▸ What is required
Within the data that follows, set down exactly the lines from the one containing "Given: Toggle light/dark" through the one containing "Screen dimensions: 1564x725", both ends included.

▸ Record excerpts
▬▬▬▬▬▬▬▬▬▬

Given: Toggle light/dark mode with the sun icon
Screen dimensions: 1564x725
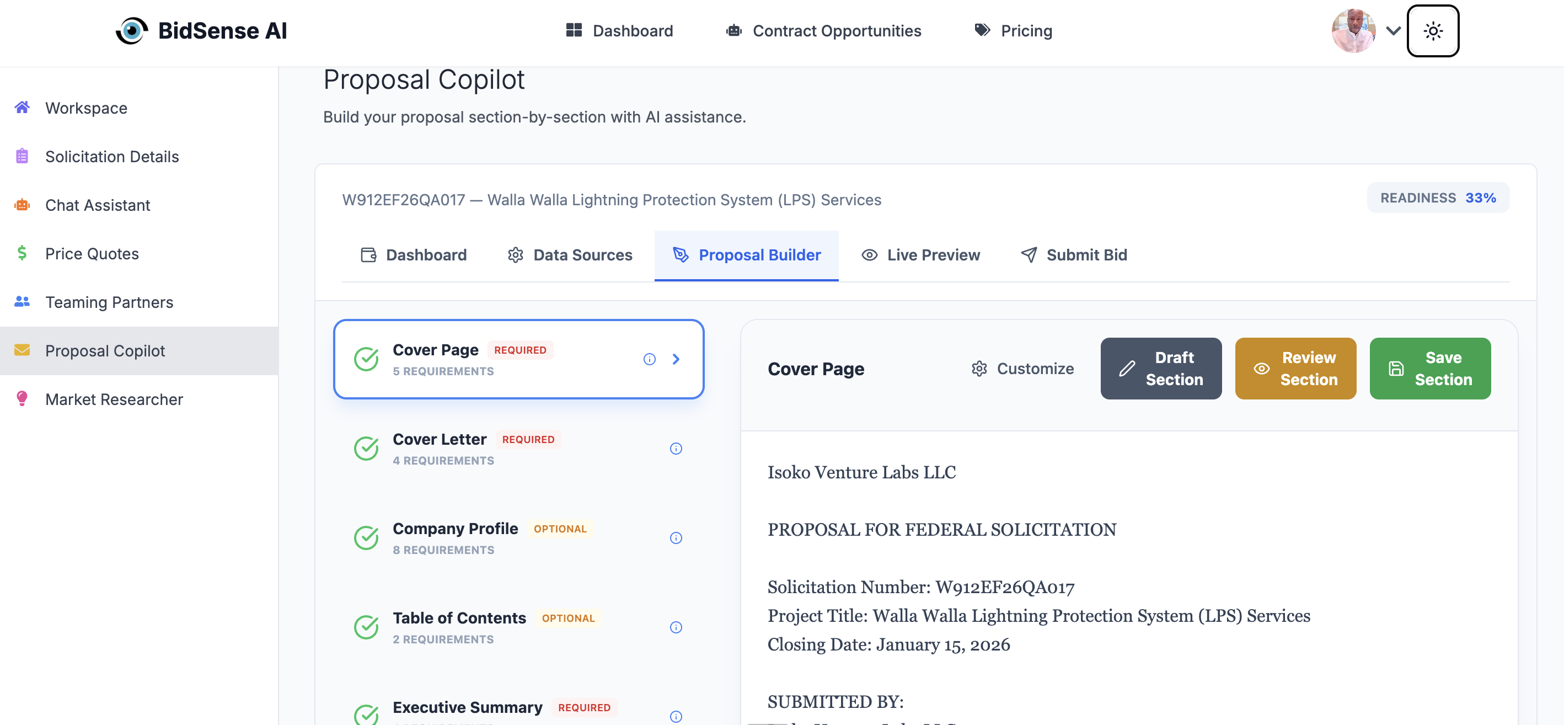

▬▬▬▬▬▬▬▬▬▬

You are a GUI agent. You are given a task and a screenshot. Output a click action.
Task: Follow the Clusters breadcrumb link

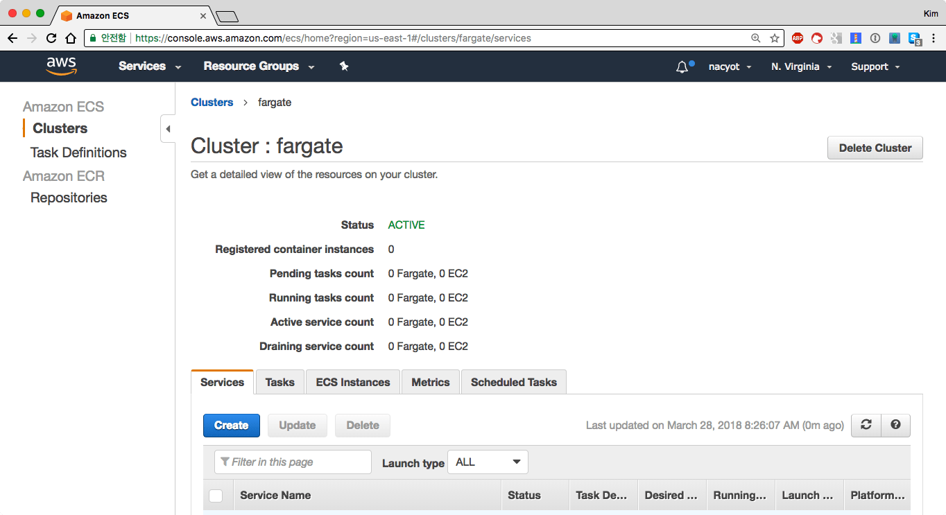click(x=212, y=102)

▬▬▬▬▬▬▬▬▬▬

▸ Exercise answer
Given: Toggle light/dark mode with the sun icon
Screen dimensions: 1564x725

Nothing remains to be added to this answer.